══ データセット項目 ══
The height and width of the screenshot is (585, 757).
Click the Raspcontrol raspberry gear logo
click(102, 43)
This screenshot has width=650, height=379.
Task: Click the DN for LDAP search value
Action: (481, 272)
═══
§ 目的
資料の全行を、「gear」を「cog」に置き換え、それ以外は一切変えずに書き直す。

§ 解答全文
The height and width of the screenshot is (585, 757).
Click the Raspcontrol raspberry cog logo
click(102, 43)
This screenshot has width=650, height=379.
Task: Click the DN for LDAP search value
Action: (481, 272)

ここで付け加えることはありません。